Exercise description ▸
State how many lines of the records include the word "computer"; the reply is that number alone.
*** Records supplied Section Begins ***
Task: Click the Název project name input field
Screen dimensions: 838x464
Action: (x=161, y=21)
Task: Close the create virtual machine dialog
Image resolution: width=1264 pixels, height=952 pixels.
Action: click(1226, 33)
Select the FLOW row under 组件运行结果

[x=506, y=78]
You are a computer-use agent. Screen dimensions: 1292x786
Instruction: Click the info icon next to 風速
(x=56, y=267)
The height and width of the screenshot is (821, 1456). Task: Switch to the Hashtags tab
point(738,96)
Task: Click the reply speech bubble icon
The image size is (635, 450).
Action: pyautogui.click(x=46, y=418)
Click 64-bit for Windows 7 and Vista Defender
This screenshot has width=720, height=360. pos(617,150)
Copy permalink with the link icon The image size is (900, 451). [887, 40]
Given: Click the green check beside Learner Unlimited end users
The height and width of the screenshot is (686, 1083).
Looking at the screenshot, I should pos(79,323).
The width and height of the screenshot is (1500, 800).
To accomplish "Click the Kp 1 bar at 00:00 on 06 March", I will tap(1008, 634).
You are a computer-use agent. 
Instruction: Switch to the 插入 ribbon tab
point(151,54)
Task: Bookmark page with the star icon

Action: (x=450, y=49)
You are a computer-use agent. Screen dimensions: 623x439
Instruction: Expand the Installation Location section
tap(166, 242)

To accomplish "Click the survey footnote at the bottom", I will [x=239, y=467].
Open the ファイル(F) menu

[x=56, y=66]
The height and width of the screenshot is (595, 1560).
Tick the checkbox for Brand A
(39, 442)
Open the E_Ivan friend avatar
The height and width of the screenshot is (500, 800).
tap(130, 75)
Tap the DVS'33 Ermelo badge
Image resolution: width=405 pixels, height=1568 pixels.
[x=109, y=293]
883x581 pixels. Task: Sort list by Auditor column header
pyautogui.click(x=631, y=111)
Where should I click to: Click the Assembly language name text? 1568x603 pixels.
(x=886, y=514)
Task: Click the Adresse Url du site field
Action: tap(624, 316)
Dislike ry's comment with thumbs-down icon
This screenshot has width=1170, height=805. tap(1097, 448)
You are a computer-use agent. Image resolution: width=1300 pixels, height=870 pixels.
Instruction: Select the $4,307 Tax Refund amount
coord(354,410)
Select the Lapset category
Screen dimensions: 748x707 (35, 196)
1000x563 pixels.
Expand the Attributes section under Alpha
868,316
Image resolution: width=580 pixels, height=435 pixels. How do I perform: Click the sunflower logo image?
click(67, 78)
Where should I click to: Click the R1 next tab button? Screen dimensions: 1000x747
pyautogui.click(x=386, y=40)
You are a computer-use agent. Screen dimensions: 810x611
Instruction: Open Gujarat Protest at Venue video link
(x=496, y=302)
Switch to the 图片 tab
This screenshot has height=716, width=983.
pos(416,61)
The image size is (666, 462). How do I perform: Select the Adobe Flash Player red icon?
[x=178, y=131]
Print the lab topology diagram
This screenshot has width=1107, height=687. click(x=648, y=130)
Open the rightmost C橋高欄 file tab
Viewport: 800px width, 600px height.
*** Records supplied Section Ends ***
Solution to the exercise ▸
5